This section is from the book "The Gardener's Monthly And Horticulturist V23", by Thomas Meehan. See also: Four-Season Harvest: Organic Vegetables from Your Home Garden All Year Long.
The rule in pruning grape-vines, is to shorten the shoots in proportion to their strength]; but, if the advice we have given in former summer hints has been attended to, there will be little disproportion in this matter, as summer pinching of the strong shoots has equalized the strength of the vine. Those who are following any particular system will, of course, prune according to the rules comprising such system. As a general rule, we can only say, excellent grapes can be had by any system of pruning; for the only object of pruning in any case is to get strong shoots to push where they may be desired, or to add to the increased vigor of the shoot, which pruning supposes will follow the act, increased size in the fruit it bears.
Manuring of grapes should be regulated by the nature of the soil. If it be damp - in most cases a bad condition for grape-growing - stable manure in great quantities means diseased vines. In dry ground, it has a beneficial effect. Many persons of small places have grapes in damp ground, or can have none. They must take care to keep the roots near the surface; never crop the ground about them to destroy the small fibres, if it can be avoided; and even good may often follow, when the vines seem failing, to carefully follow up the roots, lift near the surface, and encourage, as much as possible, those remaining there. Wood-ashes, bone dust, and such like fertilizers are best for grape vines in low ground.
Do not plant any tree deep - cut off tap roots, and do all you can to encourage surface fibres. Surface manuring is the best way of doing this after the tree is planted. Do not allow any thing to grow vigorously around your trees the first year of planting, nor allow the soil to become hard or dry. Let trees branch low, and prune a little at transplanting.
As to whether underdraining, although a benefit in the abstract, is sufficiently so as to be a profitable operation in many cases, is a question deserving some thought before embarking largely on labor and materials, costing say a dollar against an improvement not worth more than one or two per cent, per annum, is not the most judicious expenditure. When one has a very wet piece of ground there can be no mistake about the value of underdraining it, provided one has no other ground fit for fruit trees that is not wet; but when the ground is naturally in fair condition, it would be well to go by the advice of some practical man, or at least experiment on a small scale first, before embarking largely in the improvement.
The Strawberry, where it has been covered during the winter, should be uncovered as early as possible in spring, that the warm spring suns may exert all their influence on producing an early crop.

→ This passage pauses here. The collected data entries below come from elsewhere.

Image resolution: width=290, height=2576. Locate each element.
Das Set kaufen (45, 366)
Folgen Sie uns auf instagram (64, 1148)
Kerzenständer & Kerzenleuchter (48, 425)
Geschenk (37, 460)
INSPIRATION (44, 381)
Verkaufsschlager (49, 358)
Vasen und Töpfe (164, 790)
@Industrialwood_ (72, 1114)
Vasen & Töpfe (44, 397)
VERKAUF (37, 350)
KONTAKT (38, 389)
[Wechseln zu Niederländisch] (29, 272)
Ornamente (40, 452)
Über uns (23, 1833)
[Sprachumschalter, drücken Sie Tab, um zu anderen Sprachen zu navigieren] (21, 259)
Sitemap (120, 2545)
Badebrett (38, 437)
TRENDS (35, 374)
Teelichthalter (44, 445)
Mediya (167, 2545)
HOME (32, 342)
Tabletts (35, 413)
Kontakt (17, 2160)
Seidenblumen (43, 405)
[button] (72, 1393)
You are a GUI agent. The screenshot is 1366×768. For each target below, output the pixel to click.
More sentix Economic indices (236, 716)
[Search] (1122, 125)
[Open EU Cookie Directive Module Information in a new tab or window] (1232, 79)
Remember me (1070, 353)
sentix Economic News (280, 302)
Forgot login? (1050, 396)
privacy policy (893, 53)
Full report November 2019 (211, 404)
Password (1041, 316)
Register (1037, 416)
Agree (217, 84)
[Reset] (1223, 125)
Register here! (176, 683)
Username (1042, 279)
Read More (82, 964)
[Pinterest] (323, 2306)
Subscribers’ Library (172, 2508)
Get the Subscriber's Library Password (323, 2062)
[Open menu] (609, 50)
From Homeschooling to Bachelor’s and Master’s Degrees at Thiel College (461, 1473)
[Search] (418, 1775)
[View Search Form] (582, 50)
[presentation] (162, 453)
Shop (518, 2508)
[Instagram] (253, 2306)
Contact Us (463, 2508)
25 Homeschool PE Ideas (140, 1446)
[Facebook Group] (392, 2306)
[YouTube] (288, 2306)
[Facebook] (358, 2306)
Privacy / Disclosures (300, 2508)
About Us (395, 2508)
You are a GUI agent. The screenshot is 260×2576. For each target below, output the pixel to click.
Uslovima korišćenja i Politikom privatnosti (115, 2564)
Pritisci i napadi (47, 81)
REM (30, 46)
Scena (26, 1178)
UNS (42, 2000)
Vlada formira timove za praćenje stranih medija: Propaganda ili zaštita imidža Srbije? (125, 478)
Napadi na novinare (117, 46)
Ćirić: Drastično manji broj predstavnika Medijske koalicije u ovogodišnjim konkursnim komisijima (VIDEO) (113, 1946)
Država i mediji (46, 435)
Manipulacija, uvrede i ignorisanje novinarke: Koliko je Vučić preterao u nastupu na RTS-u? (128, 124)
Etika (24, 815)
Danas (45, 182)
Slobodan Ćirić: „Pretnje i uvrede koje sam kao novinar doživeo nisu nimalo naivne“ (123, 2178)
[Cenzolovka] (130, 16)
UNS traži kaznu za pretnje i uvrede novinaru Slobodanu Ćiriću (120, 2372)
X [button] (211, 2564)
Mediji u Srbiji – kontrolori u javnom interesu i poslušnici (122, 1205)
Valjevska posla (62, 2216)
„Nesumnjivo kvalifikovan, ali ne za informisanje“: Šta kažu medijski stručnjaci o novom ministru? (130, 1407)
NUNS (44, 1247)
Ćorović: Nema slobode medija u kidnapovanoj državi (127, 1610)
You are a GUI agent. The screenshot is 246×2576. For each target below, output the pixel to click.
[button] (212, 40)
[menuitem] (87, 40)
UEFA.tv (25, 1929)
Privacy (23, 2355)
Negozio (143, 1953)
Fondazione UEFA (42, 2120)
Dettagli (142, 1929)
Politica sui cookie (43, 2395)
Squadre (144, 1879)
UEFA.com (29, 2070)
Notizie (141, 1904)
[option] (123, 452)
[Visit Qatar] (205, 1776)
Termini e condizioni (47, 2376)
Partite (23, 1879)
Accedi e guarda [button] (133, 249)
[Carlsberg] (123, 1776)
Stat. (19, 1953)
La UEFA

As soon as growth commences, a sowing of guano has been found to be of great benefit to the crop of fruit.
In the vegetable garden we have few hints to give to those who grow for profit. Pew seldom go into the vegetable business until they have had some amateur experience, and after this they know how to make money better than we can tell them. But the amateur may be benefited by what we say, and he can go into the profitable line afterwards.
In managing the vegetable garden the highest excellence should be aimed at. This is the chief source of pleasure in a garden. If one can take no pleasure in his garden; if the watching of the beautiful processes of nature in furnishing him food, and the many lessons they offer to teach, and which he in a thousand ways can so pleasurably and profitably apply, have no charms or attractions for him, he had better give up gardening; for, assuredly, in most cases - even to ninety-nine in one hundred instances - the market gardener will bring the vegetables to his own door cheaper than he can grow them. Amateur gardening should primarily be pursued for the lessons it teaches, and the pleasure it affords. When it ceases to do this it should be abandoned.
One of the most interesting parts of a vegetable garden is a hot-bed for starting seeds early. The end of the month will be time enough for those who have not command of a large supply of stable manure, as the very low temperature we often get at the end of the month, soon absorbs all the heat the hot bed possessed. It is in any event best to put up the beds in the warmest and most sheltered spots we can find, and to keep cold winds from the manure, by covering it with branches of trees or mats; and the glass should always be covered with mats at night. Tomatoes, egg-plants, peppers and cucumbers, are the first seeds to be sown this way. Cooler frames can be got ready for cauliflower, lettuce, beets, celery and Early York cabbage, a little of which may be sown about the end of the month for the earliest crop. The cauliflower is a particularly valued vegetable, and no expense spared to get them in perfection will be regretted when one's efforts are successful.
Those who have hot-beds will now sow tomatoes, egg-plants, peppers, and other vegetables that can be forwarded by this means; and those who have not, will sow them in boxes or pans, and forward them in windows. Every garden ought to have at least a few hot-bed sash to forward early vegetables; for if they have no means of applying artificial heat to them, the sash will of itself forward some things considerably.